Na lotnisku Kraków-Balice doszło do incydentu z udziałem Boeinga 737-8Q8 należącego do linii Enter Air. Samolot, który przyleciał z tureckiej Antalii, podczas lądowania zjechał z pasa i utknął na obszarze trawiastym. Szczęśliwie, nikomu z pasażerów ani załogi nic się nie stało.
Natychmiastowa reakcja służb ratunkowych
Natychmiast po zdarzeniu, na miejscu pojawiły się lotniskowe służby ratownicze. Lotniskowa Służba Ratowniczo-Gaśnicza szybko zabezpieczyła teren wokół samolotu, by zapobiec ewentualnym zagrożeniom.
Wsparcie specjalistycznych jednostek ratowniczych
Aby skutecznie uporać się z sytuacją, na miejsce wezwano również Specjalistyczną Grupę Ratownictwa Technicznego z Krakowa.
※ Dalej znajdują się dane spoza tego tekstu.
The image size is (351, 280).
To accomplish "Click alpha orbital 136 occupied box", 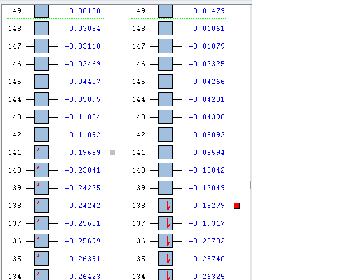I will click(41, 241).
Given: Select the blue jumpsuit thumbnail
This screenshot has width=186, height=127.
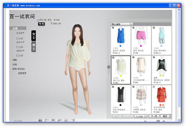Looking at the screenshot, I should (121, 36).
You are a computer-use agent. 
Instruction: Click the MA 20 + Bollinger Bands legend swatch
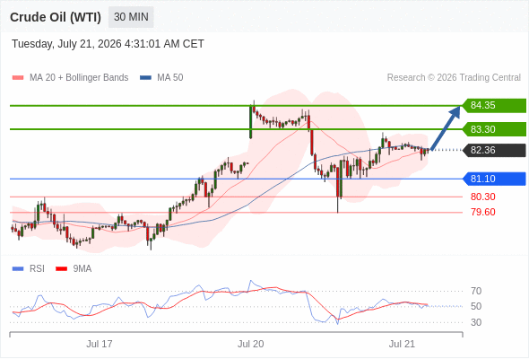pos(18,78)
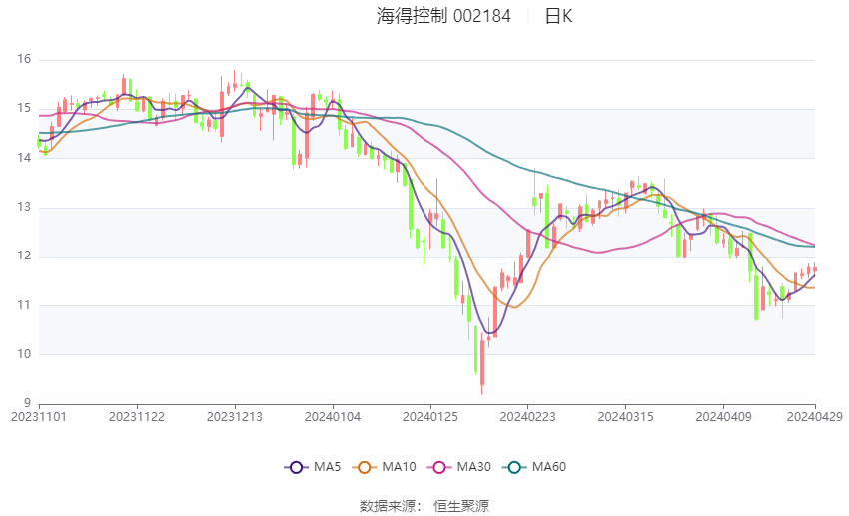The height and width of the screenshot is (516, 849).
Task: Toggle the MA60 legend icon
Action: point(515,467)
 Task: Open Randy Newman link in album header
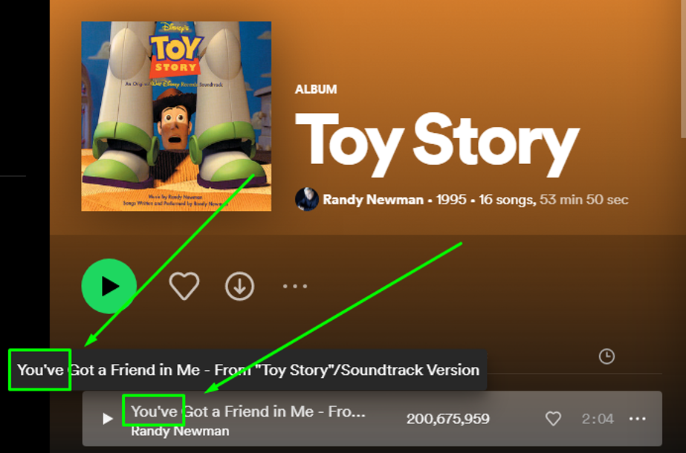point(372,200)
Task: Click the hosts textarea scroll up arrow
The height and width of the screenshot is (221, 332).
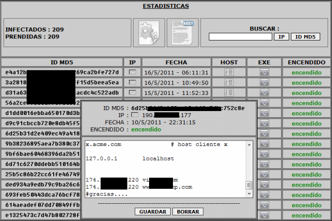Action: [x=249, y=144]
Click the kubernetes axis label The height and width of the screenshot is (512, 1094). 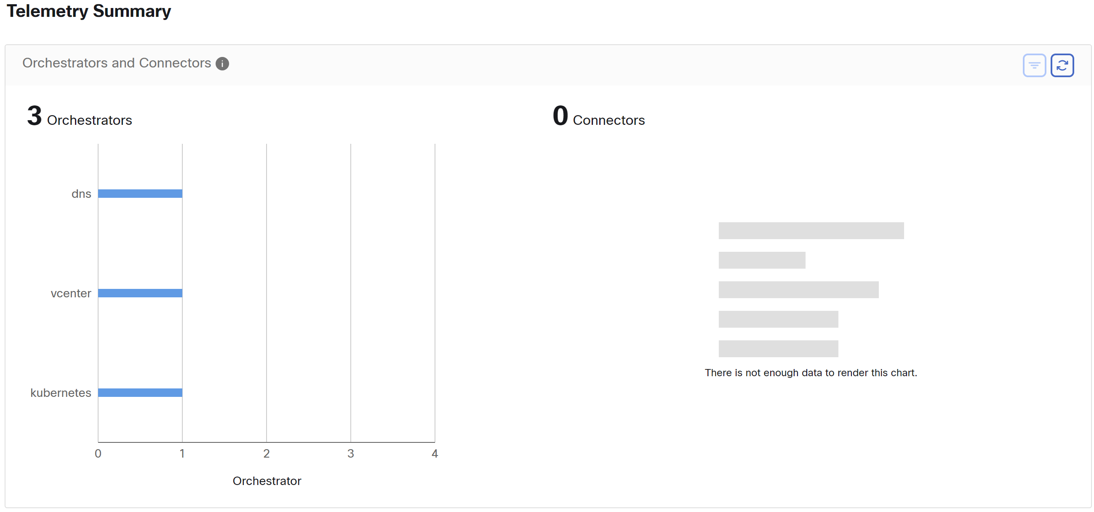click(x=61, y=393)
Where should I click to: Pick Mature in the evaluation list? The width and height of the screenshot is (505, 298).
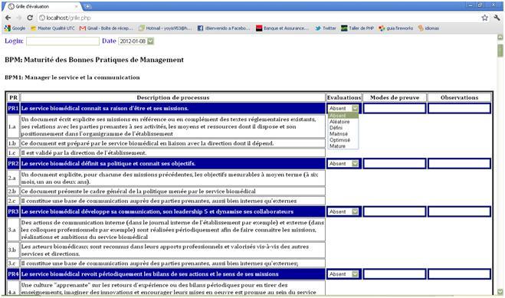[x=337, y=146]
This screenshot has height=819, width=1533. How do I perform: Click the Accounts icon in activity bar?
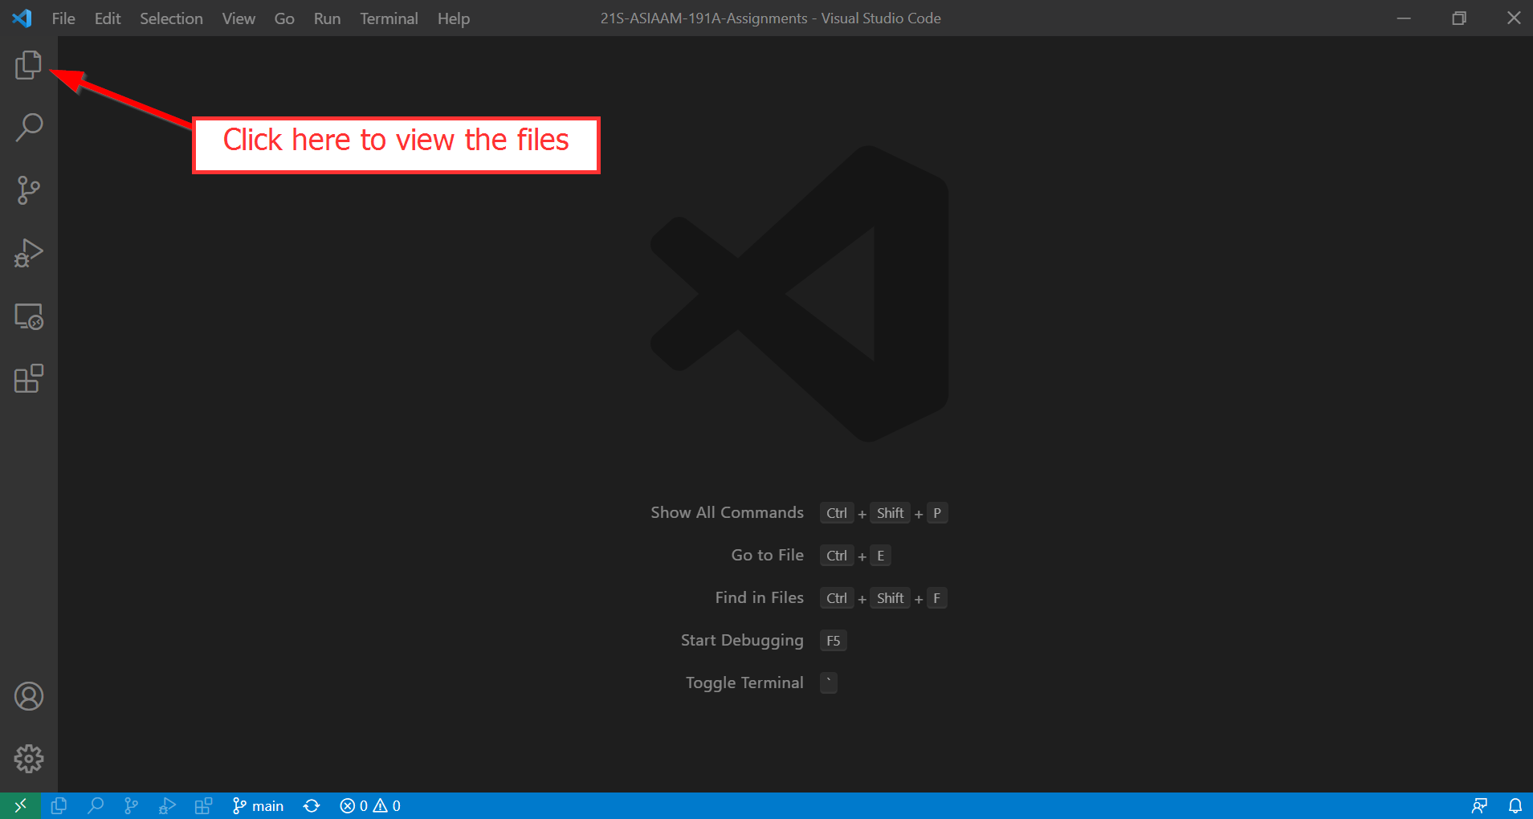tap(28, 696)
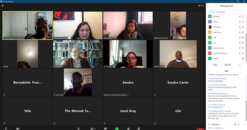The image size is (247, 130).
Task: Expand the Participants panel header chevron
Action: pyautogui.click(x=209, y=6)
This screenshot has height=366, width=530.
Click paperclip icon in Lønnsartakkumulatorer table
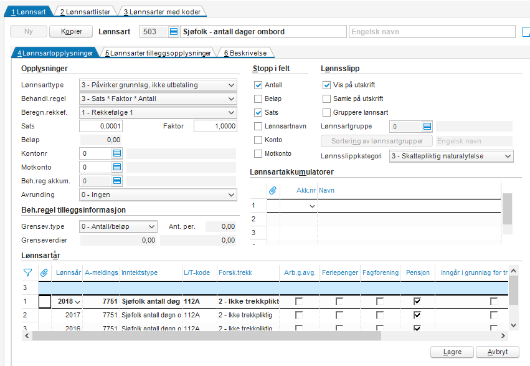pyautogui.click(x=273, y=190)
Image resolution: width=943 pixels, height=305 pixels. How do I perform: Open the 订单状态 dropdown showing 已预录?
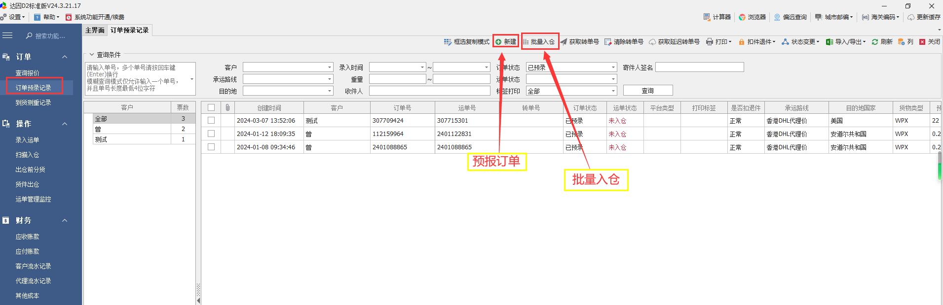pos(613,67)
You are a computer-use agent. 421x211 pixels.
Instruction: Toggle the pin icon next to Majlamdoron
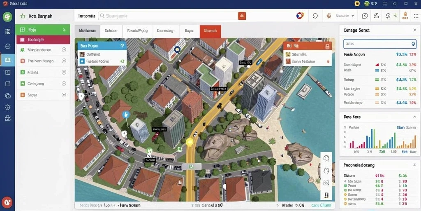point(64,50)
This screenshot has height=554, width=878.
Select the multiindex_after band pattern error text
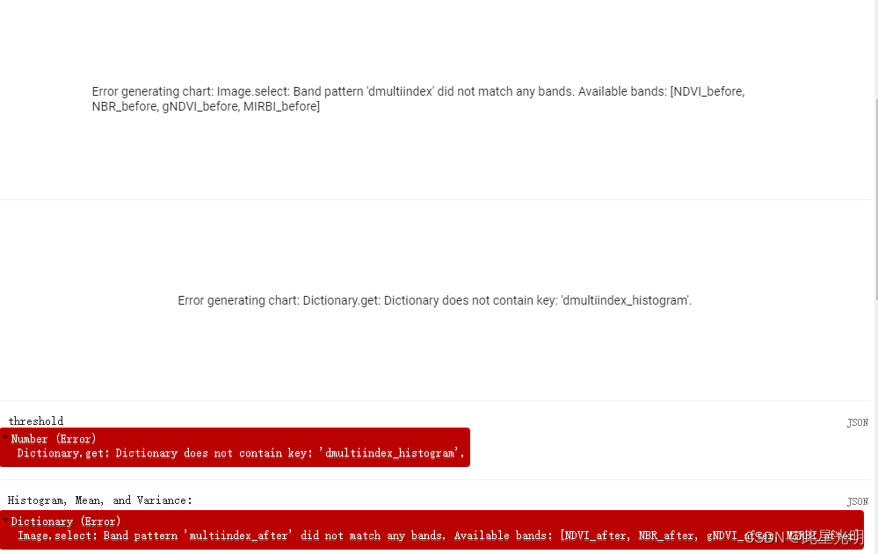pos(236,536)
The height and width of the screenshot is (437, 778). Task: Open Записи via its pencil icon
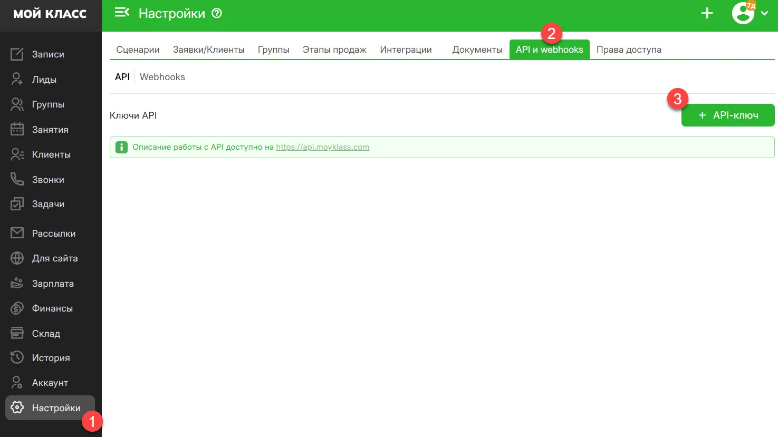click(x=17, y=54)
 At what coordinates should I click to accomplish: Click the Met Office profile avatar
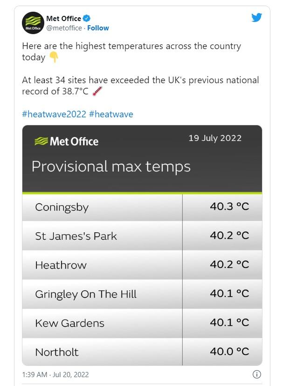pyautogui.click(x=33, y=23)
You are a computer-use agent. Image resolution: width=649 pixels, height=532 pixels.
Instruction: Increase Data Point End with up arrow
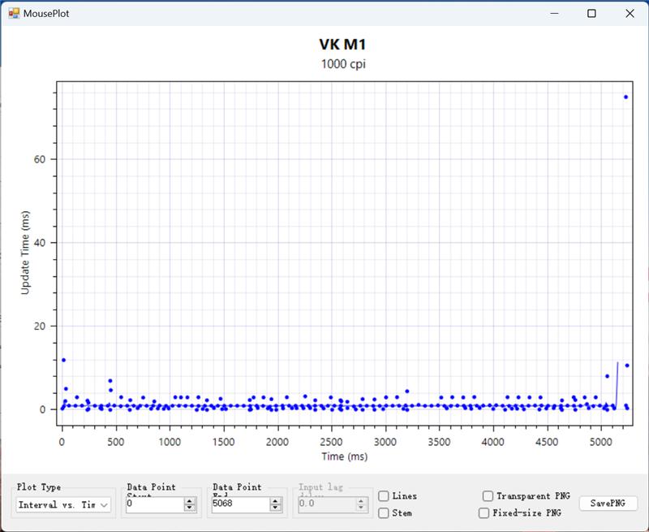point(276,501)
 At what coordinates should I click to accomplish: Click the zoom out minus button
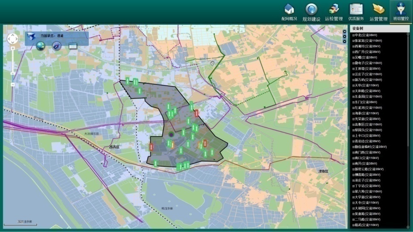(13, 84)
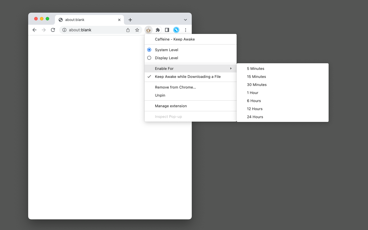Toggle Keep Awake while Downloading a File
This screenshot has width=368, height=230.
(191, 76)
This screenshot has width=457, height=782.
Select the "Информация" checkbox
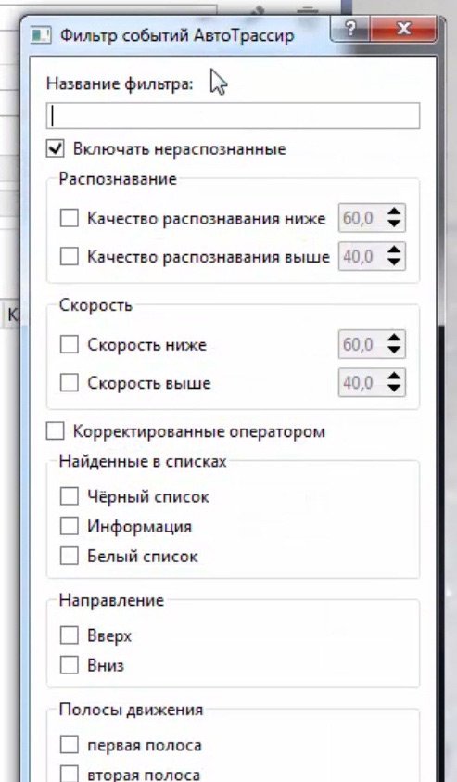(x=69, y=526)
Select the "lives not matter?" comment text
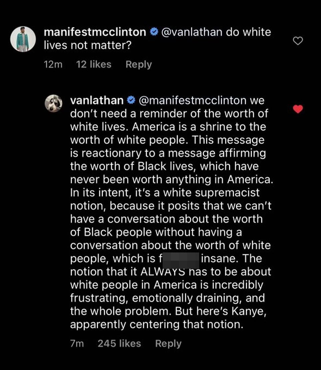Image resolution: width=321 pixels, height=370 pixels. click(x=88, y=45)
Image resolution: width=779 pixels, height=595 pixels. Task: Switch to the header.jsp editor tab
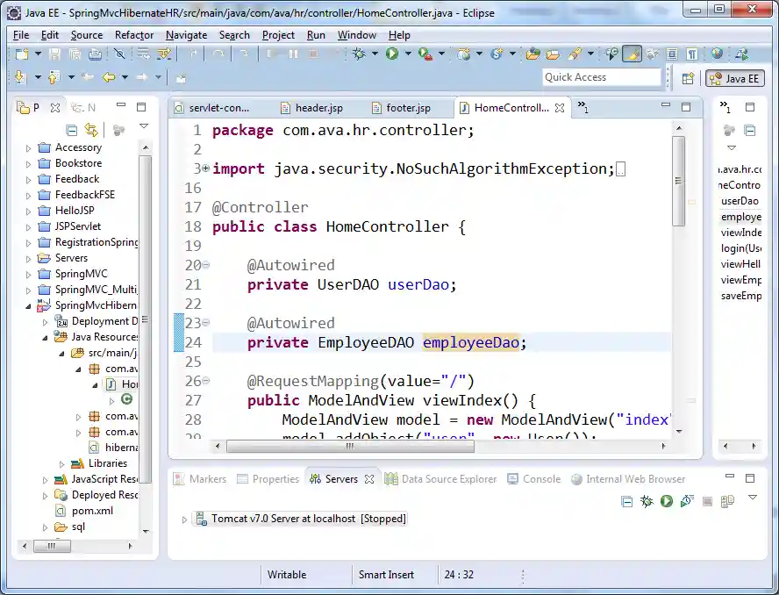311,108
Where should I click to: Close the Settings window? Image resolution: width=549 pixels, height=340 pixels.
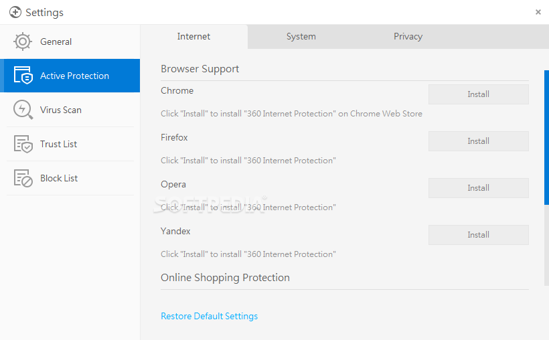538,12
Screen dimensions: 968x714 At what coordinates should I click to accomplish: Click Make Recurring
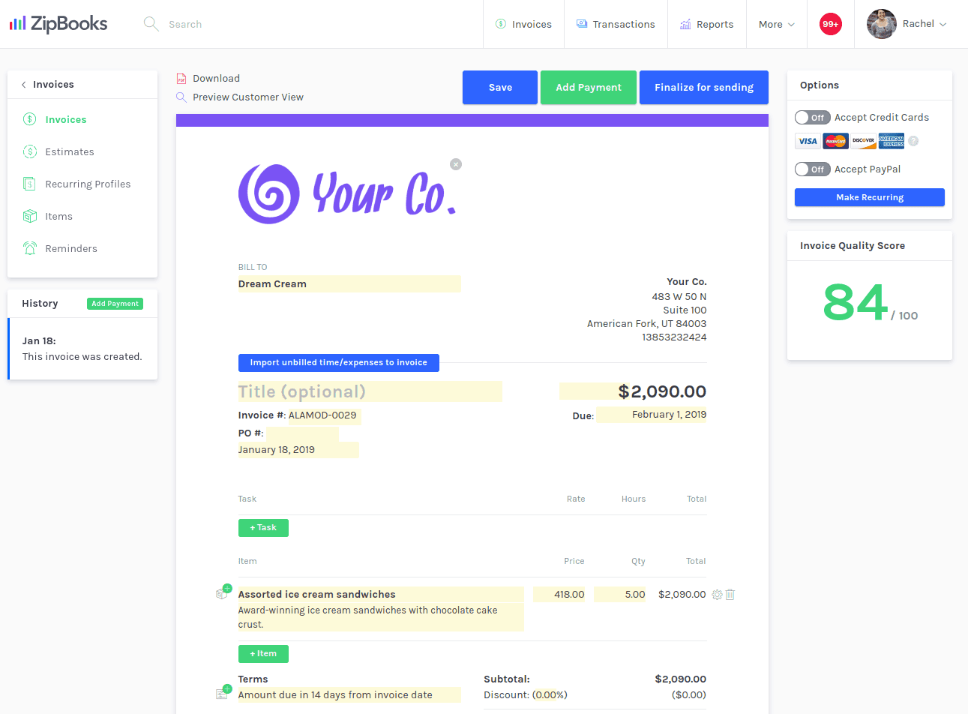(x=869, y=197)
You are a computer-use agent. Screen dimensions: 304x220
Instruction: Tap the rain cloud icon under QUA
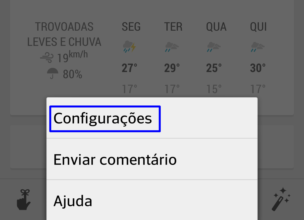(214, 47)
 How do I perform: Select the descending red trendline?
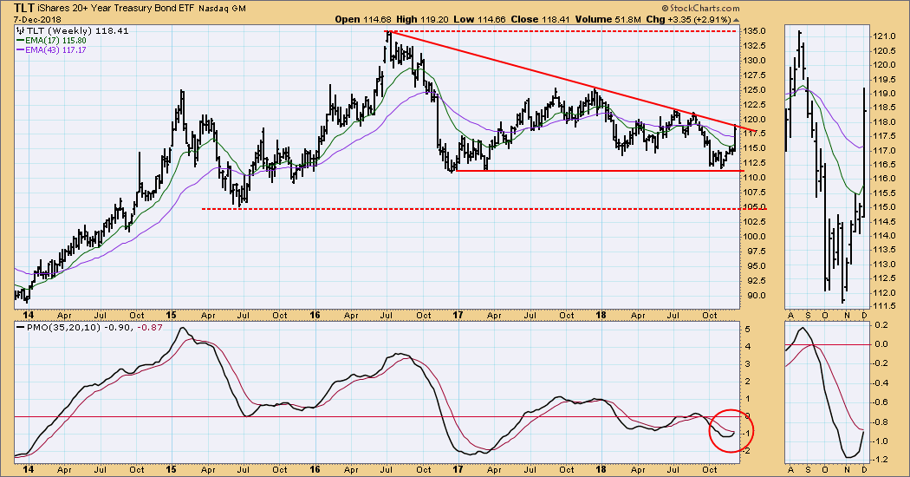click(x=563, y=82)
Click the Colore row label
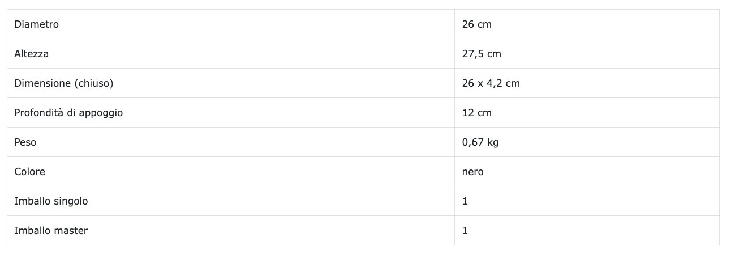This screenshot has width=735, height=255. pyautogui.click(x=29, y=172)
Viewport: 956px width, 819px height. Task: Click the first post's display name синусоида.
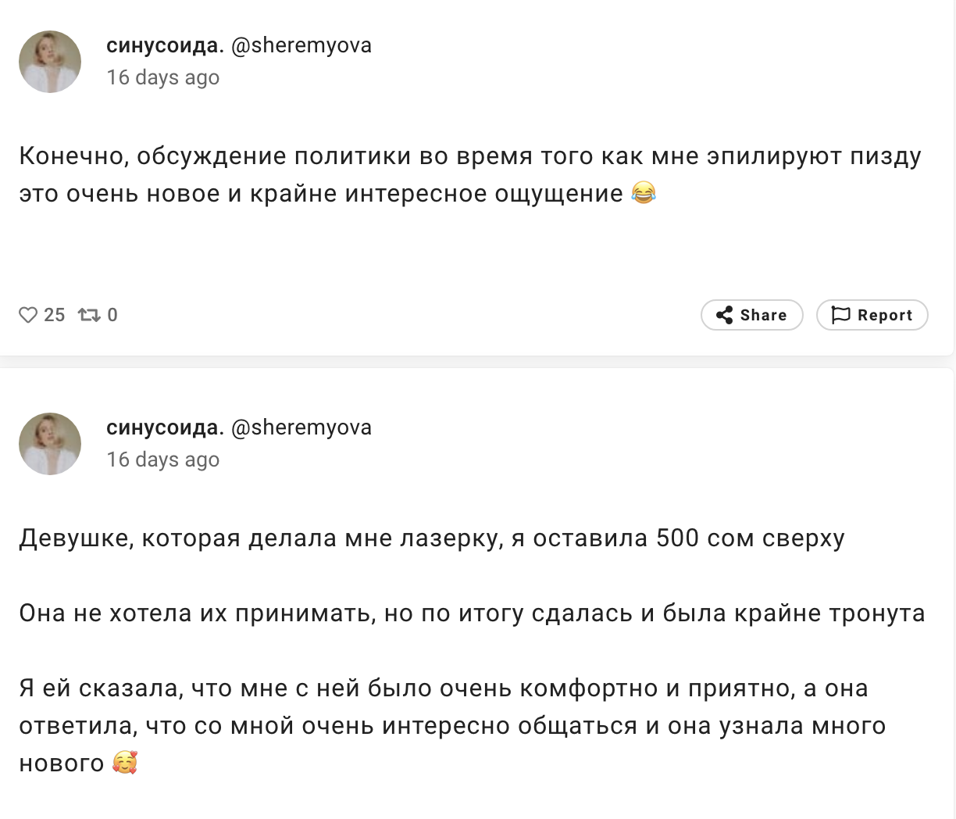pyautogui.click(x=165, y=45)
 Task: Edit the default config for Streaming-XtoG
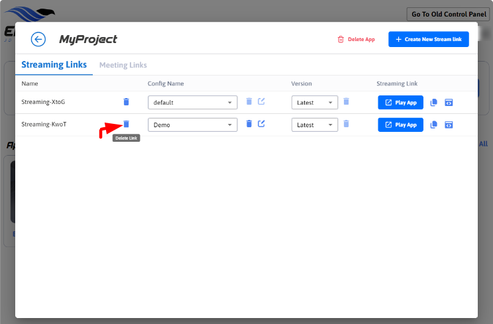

Wsparcie stanowiły ciężkie pojazdy ratownicze, w tym Scania oraz Renault z rotatorem, gotowe do podjęcia działań w celu wydobycia maszyny z niekorzystnego położenia.
Międzynarodowa pomoc z Czech
Do akcji dołączyli także strażacy z czeskiej Ostrawy, którzy wyposażeni są w specjalistyczny sprzęt. Ich zestaw wysokociśnieniowych poduszek umożliwia bezpieczne podniesienie samolotu, co może okazać się kluczowe w operacji przywracania sprawności lotniska.
Skutki incydentu dla lotniska
Z powodu tego zdarzenia, lotnisko Kraków-Balice zostało tymczasowo zamknięte. Decyzja ta jest podyktowana zapewnieniem bezpieczeństwa i umożliwieniem profesjonalnym służbom sprawnego przeprowadzenia działań ratowniczych. Wszelkie loty zostały przekierowane lub czasowo wstrzymane.
Podsumowując, dzięki szybkiej reakcji służb oraz międzynarodowej współpracy, sytuacja na lotnisku jest pod kontrolą. Mimo chwilowych utrudnień, priorytetem pozostaje bezpieczeństwo podróżnych i personelu.